Johnson, nicknamed “Peanut” for her tiny stature, was born in Ridgeway, South Carolina, in 1935. She started playing ball at an early age, improvising with makeshift baseballs fashioned from rocks, masking tape and twine. “I played with the fellows most of the time because the girls did what the boys did, because there was nothing else to do," Johnson told the Associated Press in a 1998 interview. "You got a chance to do just about anything you wanted to do, and pitching was my thing."

Johnson continued playing with the “fellows” when she settled in Washington, D.C., at the end of the 1940s, participating in church and semi-professional teams for men. When she turned 17, she decided to go to Alexandria, Virginia, in the hopes of securing a spot for herself on the All-American Girls Professional Baseball League. But though Jackie Robinson had broken the color barrier to play for the Brooklyn Dodgers in 1947, Johnson was turned away from the women's professional league, not allowed to even try out because of her skin color.

That didn't stop her from playing, and in 1953, she got her big break when a scout for the Indianapolis Clowns, a Negro League team, heard about Johnson and offered her a tryout. She made an impression and was offered a spot on the team, joining infielder Toni Stone, the first woman to play baseball on a professional men’s team. A third woman, Constance "Connie" Morgan was recruited to the Clowns in 1954.

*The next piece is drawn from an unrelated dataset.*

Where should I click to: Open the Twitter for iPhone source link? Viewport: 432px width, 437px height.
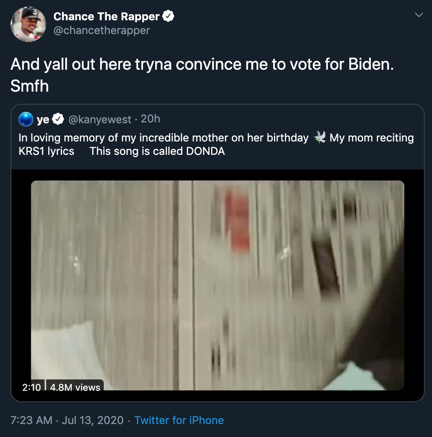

Johnson was dubbed “Peanut” because, as her Clowns teammate Gordon Hopkins once put it, "She maybe weighed 98 pounds wet.” But as Hopkins told the Washington Post in 1999 interview, small stature aside, Johnson could play some serious ball. “It was no joke. It was no show … Mamie, she was good,” Hopkins said.

Johnson only played with the Clowns for three seasons, between 1953 and 1955, according to Ashley Young of WUSA. During this time, she went 33-8 as a pitcher; she also held a .270 average as a batter, ESPN reports.

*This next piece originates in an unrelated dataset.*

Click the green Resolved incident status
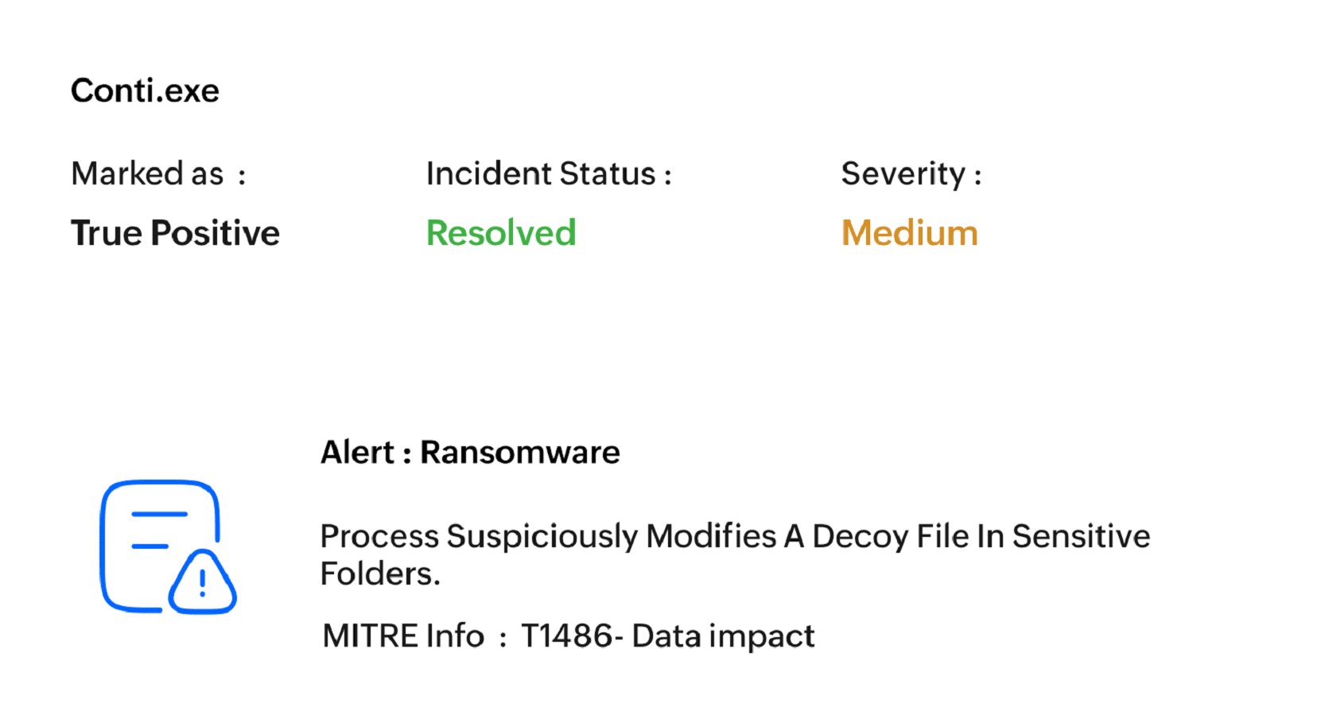This screenshot has width=1325, height=727. [x=501, y=233]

After she left baseball to care for her young son, Johnson began a three-decade career as a nurse, and then went on to run a Negro League memorabilia shop in Maryland. She received many accolades during her lifetime, including one from former President Bill Clinton and former First Lady Hillary Clinton, who honoured Johnson as a female baseball legend in 1996. In 2008, Major League Baseball recognized former African American players who had been excluded from major leagues by ceremoniously drafting them to existing teams. Johnson was drafted by her local team: the Washington Nationals.

In an interview with Lisa Wade McCormick of the Kansas City Star in 2010, Johnson said she was proud of her legacy as one of the only women to play on the Indianapolis Clowns. 

Reflecting back on her rejection from the All-American Girls Professional Baseball League all those years ago, she told McCormick that the moment shaped her in an important way. “I’m glad they didn’t let me play because I wouldn’t be who I am today if they did,” she said. “If I would have played with the women, I would have missed out on the opportunity that I received, and I would have just been another player. But now, I’ve done something that makes me stand out a little bit.”